Constant Factor Analysis of Optimal Quantum Linear Solvers in Practice

TL;DR

This paper compares two quantum linear solver methods, analyzing their constant factors and performance in different scenarios, revealing when each method is more efficient.

Contribution

It provides a comprehensive numerical comparison of the adiabatic and shortcut quantum linear solvers, highlighting their relative efficiencies under various conditions.

Findings

Adiabatic solver performs slightly better when the solution norm is unknown.

Shortcut method outperforms when the solution norm is known for non-Hermitian matrices.

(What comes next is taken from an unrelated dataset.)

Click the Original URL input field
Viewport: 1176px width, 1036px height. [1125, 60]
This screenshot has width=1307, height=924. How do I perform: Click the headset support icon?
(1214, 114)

Constant factors are crucial for practical efficiency of quantum linear solvers.

Abstract

Optimal quantum linear equation solvers provide complexity $O(\kappa\log(1/\epsilon))$, where $\kappa$ is the condition number and $\epsilon$ is the allowable error. The optimal solver using a discrete adiabatic approach [PRX Quantum 3, 040303 (2022)] has large analytically proven constant factors for the upper bound on the complexity. The constant factors were later found to be about 1,200 times smaller in numerical testing [Quantum 9, 1887 (2025)]. This meant it is about an order of magnitude more efficient than using a randomised approach from [PRX Quantum 6, 040373 (2025)], which has far smaller analytically proven constant factors. Recently, a ``Shortcut'' method has been found to provide an optimal solver which also has small proven constant factors. In the present work, we conduct a comprehensive numerical analysis comparing this method with the adiabatic solver for two families of random linear systems. We find that, in the case where the solution norm is unknown, the adiabatic solver provides slightly better performance. If the solution norm is known, then the shortcut method provides significantly better performance for non-Hermitian matrices.